• [QUOTED TEXT]:
^^^^

Ahhh sorry, for some reason I equated home movies with the stuff we used to rent at the video store.

In that case, I'd go for DVD as a starting point as you already have the machine. DVDs will last a good while if stored properly (in that same cool, dry place with no sunlight everything wants to be stored). If you're worried, you can duplicate them every 5-10 years with far less effort than the initial VHS transfer.

For long term archival, I would suggest two copies on external USB hard drives (the cheaper spinning kind). Not because they're the best medium (though they're not bad at all) but because they make it trivial to create a new copy every 5-10 years. And to keep one in a safe location which is not your home.


----------



## Userkare (Nov 17, 2014)

I bought one of these...

https://www.siig.com/it-products/multimedia/video-capture/usb-2-0-video-capture-device.html

a long time ago. I converted lots of VHS family videos that my dad had made. I stored the result on a network assessable hard drive ( NAS ) that is backed up on a regular basis. The NAS has a feature to stream media to any device that supports the DLNA standard, so we can view the videos on smart TVs, tablets, etc. If a relative wants a copy, I burn a DVD for them.


----------



## jargey3000 (Jan 25, 2011)

yes, User...i stumbled across these things when googling...now, if I only knew what DLNA was...:tongue:


----------



## Userkare (Nov 17, 2014)

jargey3000 said:


> ...now, if I only knew what DLNA was...:tongue:



Sometimes the inner geek sneaks past the editor.

Well, at least I spelled out what a "NAS" was - saved you some google time there.


----------



## jargey3000 (Jan 25, 2011)

:smiley_simmons::smiley_simmons:

(BTW ..."NAS", when googled , turned up "Network Attached Storage" mostly....same thing?)


----------



## Userkare (Nov 17, 2014)

jargey3000 said:


> :smiley_simmons::smiley_simmons:
> 
> (BTW ..."NAS", when googled , turned up "Network Attached Storage" mostly....same thing?)


Same thing; I've seen it said both ways. To say "attached" makes me think of directly wired, whereas "accessible" extends that meaning to a wider area network like the Internet in which case it's not really "attached" to the internet, per se, but is accessible from it.

^^^^

• [ENTRIES]:

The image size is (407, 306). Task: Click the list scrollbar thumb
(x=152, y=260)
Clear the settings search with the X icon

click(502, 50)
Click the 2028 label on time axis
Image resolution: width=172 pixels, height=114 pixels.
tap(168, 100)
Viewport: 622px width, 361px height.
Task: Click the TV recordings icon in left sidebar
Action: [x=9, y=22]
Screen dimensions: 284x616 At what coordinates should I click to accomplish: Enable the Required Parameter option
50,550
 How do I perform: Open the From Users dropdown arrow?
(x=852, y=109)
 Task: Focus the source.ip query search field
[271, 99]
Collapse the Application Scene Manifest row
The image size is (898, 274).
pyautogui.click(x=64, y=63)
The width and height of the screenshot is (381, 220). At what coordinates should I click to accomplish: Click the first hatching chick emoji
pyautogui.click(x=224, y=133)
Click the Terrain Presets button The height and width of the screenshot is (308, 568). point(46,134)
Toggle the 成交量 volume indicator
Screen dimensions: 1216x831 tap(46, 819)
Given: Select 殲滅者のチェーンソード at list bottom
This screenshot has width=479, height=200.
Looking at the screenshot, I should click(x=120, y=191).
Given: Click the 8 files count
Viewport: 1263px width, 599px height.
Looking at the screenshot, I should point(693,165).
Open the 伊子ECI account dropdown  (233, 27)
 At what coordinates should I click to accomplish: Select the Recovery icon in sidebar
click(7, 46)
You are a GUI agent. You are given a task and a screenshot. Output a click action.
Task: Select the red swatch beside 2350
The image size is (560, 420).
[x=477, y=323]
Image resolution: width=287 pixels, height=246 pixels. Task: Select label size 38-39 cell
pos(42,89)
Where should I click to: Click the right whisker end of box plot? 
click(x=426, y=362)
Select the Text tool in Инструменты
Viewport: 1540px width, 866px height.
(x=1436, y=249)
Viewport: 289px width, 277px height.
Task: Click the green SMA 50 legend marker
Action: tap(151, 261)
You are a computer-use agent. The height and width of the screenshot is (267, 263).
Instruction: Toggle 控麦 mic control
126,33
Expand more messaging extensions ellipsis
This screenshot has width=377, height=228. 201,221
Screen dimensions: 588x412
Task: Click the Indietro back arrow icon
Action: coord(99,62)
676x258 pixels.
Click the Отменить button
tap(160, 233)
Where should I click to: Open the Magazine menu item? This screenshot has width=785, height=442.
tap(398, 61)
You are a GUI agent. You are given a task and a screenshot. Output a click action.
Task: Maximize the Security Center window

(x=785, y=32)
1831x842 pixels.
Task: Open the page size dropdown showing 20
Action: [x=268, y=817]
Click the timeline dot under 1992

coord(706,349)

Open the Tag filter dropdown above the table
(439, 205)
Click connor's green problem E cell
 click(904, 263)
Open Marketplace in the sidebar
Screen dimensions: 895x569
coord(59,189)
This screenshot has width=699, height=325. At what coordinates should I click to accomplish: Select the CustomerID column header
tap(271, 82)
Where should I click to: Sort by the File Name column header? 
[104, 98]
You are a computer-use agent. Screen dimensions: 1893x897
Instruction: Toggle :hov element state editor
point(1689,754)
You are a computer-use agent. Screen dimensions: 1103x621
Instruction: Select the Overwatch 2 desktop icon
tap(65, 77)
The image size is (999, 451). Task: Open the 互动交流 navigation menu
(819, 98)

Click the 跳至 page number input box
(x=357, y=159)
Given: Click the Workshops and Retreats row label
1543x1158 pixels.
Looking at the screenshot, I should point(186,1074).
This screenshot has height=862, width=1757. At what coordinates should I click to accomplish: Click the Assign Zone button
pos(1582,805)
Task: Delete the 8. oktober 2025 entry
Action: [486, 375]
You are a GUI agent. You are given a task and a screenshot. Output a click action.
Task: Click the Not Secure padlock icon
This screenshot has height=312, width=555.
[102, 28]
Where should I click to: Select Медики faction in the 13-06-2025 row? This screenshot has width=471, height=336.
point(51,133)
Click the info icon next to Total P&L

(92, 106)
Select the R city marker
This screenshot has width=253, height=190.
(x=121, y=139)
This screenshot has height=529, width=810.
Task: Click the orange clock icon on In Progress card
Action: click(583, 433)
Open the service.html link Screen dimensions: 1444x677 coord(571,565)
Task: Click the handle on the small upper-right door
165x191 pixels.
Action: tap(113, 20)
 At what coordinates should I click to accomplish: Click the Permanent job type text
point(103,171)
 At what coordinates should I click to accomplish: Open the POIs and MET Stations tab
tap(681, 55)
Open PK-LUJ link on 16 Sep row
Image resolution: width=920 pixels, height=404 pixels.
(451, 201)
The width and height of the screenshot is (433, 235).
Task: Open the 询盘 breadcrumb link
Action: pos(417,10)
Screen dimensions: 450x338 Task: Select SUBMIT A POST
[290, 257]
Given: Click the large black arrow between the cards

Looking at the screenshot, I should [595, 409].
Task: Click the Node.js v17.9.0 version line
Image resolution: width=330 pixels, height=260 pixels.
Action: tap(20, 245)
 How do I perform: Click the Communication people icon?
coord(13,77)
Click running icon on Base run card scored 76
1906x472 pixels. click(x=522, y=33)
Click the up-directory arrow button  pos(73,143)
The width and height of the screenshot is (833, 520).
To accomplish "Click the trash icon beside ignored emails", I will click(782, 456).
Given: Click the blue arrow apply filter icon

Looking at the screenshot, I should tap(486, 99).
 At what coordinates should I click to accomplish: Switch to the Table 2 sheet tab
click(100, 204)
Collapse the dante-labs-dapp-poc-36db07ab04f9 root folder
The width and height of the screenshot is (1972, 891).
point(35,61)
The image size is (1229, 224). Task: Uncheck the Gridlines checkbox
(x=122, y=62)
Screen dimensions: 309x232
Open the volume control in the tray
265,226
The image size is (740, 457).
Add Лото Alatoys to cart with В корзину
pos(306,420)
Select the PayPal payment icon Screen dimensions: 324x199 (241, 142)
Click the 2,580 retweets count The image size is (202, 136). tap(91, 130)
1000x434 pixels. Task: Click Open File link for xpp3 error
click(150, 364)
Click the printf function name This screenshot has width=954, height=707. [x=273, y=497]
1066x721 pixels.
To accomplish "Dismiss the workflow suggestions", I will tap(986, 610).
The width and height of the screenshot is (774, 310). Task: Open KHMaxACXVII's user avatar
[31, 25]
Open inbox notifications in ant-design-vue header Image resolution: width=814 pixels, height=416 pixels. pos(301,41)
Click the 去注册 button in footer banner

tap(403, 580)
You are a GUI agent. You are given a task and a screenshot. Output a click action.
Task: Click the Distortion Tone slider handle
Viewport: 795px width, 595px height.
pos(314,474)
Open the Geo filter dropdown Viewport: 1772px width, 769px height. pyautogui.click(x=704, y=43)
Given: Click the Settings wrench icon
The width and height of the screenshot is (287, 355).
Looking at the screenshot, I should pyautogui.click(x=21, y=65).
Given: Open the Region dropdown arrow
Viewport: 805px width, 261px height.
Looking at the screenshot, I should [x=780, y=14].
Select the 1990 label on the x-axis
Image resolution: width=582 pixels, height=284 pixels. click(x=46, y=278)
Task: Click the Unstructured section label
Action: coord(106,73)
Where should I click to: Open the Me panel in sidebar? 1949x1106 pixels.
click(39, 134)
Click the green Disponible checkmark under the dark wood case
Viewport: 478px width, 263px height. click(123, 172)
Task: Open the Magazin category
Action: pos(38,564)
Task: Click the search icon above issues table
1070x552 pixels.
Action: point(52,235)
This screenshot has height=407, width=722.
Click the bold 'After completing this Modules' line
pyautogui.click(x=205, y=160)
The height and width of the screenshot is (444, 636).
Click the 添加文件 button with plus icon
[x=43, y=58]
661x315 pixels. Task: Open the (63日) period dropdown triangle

^^^^

• [SET TASKS]:
1: In the thread about converting home videos, what does Userkare do when a relative wants a copy of the videos?
2: Reproduce the part of the home-video thread between "I bought one" and "DVD for them.", inclusive.
The lines above aren't needed here.

• [ANSWERS FOR THE EXERCISE]:
1: Userkare burns a DVD for them.

2:
I bought one of these...

https://www.siig.com/it-products/multimedia/video-capture/usb-2-0-video-capture-device.html

a long time ago. I converted lots of VHS family videos that my dad had made. I stored the result on a network assessable hard drive ( NAS ) that is backed up on a regular basis. The NAS has a feature to stream media to any device that supports the DLNA standard, so we can view the videos on smart TVs, tablets, etc. If a relative wants a copy, I burn a DVD for them.